企業経営者が考えるべきことはいくつもあるが、その一つはリスク管理である。


株式会社アシスト 代表取締役会長
ビル・トッテン

昨年3月の地震ではとくにそれを痛感し、アシストでは東京から西日本地区へサポート拠点のシフトに着手、さらに人的なバックアップ体制の再検討も行った。また以前から代替手段としてアマチュア無線の可能性も探っている。

ところがここにきて、アマチュア無線すらも役に立たなくなる状況を考えたリスク管理の必要性に迫られている。今年になって、オバマ大統領は新国防戦略を発表したが、そこで強調したのは、アジア地域での米軍のプレゼンスを高めることと、サイバー戦争と、無人偵察機への投資を強化することの3点だった。他の2点はさておき、サイバー戦争の中身をみてみよう。

現時点で、実際にあきらかになっているサイバー戦争とは、情報を盗み見るサイバースパイや、コンピュータウイルスを使ってコンピュータを麻痺させるといったものだ。アメリカ政府はそのどちらにも巨額の予算をとってこれまでも行ってきており、エシュロンや、イランの核施設がサイバー攻撃を受けるなど、すでに実行に移されて久しい。

そしてもう一つの脅威が、高高度電磁パルス兵器(High-altitude electromagnetic pulse)である。この兵器は高層大気圏において核爆発することで強力な電磁パルスを発し、それによって 電子機器が動かなくなるというものだ。コンピュータ、携帯電話、自動車、テレビ、エアコン、エレベーター、飛行機、ラジオ・・・さらには、すべてコンピュータで管理されている原子力発電所の電子制御機やバックアップ発電機などもすべて停止してしまう。これはSFの話ではない。 「高高度核爆発」「電磁パルス」などでウィキペディアをみてほしい。

実際、核爆発による電磁パルスは60年代、核実験が頻繁に行われていた時代にも研究がなされていたというが、当時はまだ今ほど人間社会は電子機器によってコントロールされていなかった。ところが現代の社会はあらゆることがコンピュータによって制御されている。電子機器には半導体が使われていて電子回路が損傷すれば誤作動を起こす。その結果、もし電磁パルス攻撃がされれば、コンピュータによるデータ処理、通信システム、画面ディスプレーが影響を受け、また鉄道、信号、発電所、電話、上下水道など、あらゆる社会インフラが機能不全に陥る。

これは大地震や津波災害よりも最悪の事態となる。電子機器が不能となったら大都市はどうなるか。電気も水も止まり、食料もはいってこなくなればそこで人が暮らすことはまずできない。電子機器が数ヶ月まったく動かなくては復興計画すらたたない。さらには法も秩序も正常に機能することも、期待できないかもしれない。

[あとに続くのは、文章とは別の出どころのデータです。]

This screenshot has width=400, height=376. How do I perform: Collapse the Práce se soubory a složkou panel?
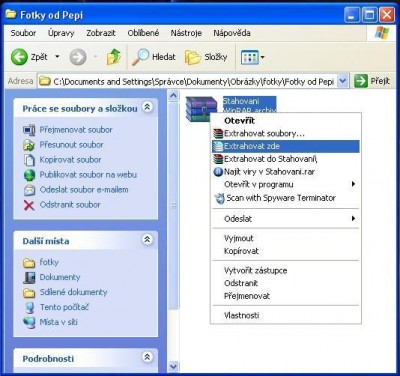[x=147, y=107]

この電磁パルス兵器は、空爆や核攻撃のように直接の死傷者は発生しない「非致死性兵器」だとされるが、社会がそれだけ混乱すれば、間接的、また時間の経過とともに多くの人の命が奪われることは間違いない。このような兵器をアメリカをはじめ数カ国がすでに開発、保有しているという。

アメリカ議会は昨年、アメリカやその同盟国、またはアメリカの国益を守るためにサイバー戦争を行う決定権をペンタゴンに認可した。これは国防認可法(National Defense Authorization Act)の中に明記されており、この中には大統領が米国民を監禁したり拷問することができる権利も含まれている。もちろんアメリカはサイバー戦争が合法化される前からも、海外に対してサイバー犯罪を行ってきたことで非難されている。たとえば、すでにイランのネットワークに、スタックスネットコンピュータウイルスを入れたとされる。これに対して、イランもサイバー攻撃を行い、アメリカの無人機プログラムから情報を傍受したという。すでにサイバー戦争は始まっているのだ。その上アメリカ議会が認可したとなれば、これからアメリカは「アメリカの国益を損なうことをしているという疑いのある国」に対してでも、電磁パルス攻撃をしかける権利がオバマ大統領に与えられたということを宣言したに等しい。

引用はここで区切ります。